GIVEN INSTRUCTION.
Can you reproduce, word for word, the lines of the listing beginning with the line that contains "Given: Click the green Preview button" and continuing through the line that contains "Looking at the screenshot, I should 1103,36."?

(Records from a data collection)
....

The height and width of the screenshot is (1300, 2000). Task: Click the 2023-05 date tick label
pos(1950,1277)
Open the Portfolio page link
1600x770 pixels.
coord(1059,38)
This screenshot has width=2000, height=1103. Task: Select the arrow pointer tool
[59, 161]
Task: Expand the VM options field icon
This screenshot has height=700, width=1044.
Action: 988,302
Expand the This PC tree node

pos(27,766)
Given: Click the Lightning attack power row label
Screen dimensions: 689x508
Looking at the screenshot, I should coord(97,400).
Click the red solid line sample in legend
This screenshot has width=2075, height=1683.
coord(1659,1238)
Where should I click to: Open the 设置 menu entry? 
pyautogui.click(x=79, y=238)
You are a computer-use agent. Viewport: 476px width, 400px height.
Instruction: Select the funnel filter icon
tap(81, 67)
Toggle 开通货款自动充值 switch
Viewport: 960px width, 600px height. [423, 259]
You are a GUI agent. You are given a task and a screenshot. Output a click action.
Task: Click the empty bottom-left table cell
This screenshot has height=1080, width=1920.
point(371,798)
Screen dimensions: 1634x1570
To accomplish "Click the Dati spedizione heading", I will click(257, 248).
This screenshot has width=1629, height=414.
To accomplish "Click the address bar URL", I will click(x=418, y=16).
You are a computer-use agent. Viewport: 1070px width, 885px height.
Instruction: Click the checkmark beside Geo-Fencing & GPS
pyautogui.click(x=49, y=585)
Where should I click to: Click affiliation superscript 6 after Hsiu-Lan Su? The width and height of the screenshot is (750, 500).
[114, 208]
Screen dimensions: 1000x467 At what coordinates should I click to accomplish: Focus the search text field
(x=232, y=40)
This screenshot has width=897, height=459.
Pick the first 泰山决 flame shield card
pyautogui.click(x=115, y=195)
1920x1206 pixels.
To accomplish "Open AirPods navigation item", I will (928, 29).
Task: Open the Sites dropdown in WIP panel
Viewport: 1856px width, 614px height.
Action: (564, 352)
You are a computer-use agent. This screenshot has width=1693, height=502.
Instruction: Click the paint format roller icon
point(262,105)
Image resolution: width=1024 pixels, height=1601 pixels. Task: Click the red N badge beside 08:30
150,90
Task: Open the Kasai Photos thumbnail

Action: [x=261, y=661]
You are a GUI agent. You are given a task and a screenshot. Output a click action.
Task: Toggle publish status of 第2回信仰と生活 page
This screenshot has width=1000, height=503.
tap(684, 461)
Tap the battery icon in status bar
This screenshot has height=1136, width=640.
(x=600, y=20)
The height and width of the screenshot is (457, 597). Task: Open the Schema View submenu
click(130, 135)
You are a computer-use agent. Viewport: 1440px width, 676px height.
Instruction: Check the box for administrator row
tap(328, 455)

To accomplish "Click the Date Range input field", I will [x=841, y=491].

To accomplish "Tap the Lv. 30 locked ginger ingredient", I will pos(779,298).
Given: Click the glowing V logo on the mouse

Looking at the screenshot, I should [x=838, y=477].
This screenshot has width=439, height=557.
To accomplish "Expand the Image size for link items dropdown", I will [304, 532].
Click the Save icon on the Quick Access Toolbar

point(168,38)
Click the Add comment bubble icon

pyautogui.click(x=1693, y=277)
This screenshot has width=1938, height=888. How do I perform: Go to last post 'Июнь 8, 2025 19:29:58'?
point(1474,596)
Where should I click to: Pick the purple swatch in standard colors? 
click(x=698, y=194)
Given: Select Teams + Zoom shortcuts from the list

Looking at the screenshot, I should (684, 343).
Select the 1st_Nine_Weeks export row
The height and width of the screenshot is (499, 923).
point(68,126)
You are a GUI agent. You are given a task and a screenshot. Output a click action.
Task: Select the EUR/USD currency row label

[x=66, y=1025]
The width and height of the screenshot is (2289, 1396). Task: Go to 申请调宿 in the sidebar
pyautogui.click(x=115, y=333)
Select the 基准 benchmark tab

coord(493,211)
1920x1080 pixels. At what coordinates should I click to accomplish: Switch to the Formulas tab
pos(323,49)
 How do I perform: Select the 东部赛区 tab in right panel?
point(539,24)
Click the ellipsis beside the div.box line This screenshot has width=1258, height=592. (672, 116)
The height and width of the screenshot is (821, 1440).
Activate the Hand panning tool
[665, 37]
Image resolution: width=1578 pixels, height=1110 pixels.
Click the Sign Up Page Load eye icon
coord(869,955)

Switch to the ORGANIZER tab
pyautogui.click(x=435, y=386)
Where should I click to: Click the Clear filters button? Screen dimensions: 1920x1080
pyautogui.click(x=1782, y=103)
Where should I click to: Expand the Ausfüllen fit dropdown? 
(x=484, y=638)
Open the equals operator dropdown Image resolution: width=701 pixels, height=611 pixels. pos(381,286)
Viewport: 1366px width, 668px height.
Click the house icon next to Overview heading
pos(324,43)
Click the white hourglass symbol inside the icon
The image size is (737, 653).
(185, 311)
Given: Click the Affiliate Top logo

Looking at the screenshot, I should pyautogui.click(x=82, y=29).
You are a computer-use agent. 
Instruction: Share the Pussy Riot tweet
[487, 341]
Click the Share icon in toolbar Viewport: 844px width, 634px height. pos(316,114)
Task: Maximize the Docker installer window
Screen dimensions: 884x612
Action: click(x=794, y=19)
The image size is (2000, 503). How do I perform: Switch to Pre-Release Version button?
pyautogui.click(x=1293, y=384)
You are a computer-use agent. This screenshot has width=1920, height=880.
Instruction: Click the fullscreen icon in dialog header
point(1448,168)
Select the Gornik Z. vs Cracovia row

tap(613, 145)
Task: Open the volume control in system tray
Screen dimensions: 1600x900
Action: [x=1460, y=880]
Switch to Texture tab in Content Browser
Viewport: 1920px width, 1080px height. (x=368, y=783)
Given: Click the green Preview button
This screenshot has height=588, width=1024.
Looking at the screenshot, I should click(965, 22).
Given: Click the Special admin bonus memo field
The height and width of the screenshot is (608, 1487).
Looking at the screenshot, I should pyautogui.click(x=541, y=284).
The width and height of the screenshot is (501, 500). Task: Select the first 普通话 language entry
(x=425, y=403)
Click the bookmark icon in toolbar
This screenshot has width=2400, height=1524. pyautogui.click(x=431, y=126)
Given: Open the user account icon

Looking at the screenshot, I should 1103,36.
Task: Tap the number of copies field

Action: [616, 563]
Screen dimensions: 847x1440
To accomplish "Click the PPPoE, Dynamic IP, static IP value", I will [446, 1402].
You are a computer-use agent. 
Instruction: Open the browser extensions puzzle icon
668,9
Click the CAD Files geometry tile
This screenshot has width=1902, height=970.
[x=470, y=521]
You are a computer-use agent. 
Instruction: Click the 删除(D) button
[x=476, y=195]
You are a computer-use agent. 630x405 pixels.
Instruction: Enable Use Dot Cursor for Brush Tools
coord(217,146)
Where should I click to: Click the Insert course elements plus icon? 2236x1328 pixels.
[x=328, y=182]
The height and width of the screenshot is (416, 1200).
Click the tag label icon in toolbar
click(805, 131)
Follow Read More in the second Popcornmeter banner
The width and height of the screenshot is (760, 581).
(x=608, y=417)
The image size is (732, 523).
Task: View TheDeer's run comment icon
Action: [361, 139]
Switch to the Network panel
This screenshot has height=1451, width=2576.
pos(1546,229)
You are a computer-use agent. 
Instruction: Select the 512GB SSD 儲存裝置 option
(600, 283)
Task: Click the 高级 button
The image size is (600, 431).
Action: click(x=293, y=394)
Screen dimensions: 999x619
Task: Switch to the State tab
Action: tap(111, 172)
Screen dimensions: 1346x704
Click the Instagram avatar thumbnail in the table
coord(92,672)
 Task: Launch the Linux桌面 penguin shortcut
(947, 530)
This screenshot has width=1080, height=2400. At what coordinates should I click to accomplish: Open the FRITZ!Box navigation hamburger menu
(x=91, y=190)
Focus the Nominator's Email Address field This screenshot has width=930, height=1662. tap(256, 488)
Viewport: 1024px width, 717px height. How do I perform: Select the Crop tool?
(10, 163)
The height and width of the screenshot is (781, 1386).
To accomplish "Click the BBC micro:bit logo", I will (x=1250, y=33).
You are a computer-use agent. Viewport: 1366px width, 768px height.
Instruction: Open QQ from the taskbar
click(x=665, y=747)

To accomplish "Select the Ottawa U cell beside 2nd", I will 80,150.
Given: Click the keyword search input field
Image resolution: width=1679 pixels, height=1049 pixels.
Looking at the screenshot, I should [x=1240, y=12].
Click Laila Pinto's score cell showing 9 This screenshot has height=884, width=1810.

....

EXPECTED ANSWER.
Given: Click the green Preview button
This screenshot has height=588, width=1024.
Looking at the screenshot, I should click(965, 22).
Given: Click the Special admin bonus memo field
The height and width of the screenshot is (608, 1487).
Looking at the screenshot, I should pyautogui.click(x=541, y=284).
The width and height of the screenshot is (501, 500). Task: Select the first 普通话 language entry
(x=425, y=403)
Click the bookmark icon in toolbar
This screenshot has width=2400, height=1524. pyautogui.click(x=431, y=126)
Given: Open the user account icon

Looking at the screenshot, I should 1103,36.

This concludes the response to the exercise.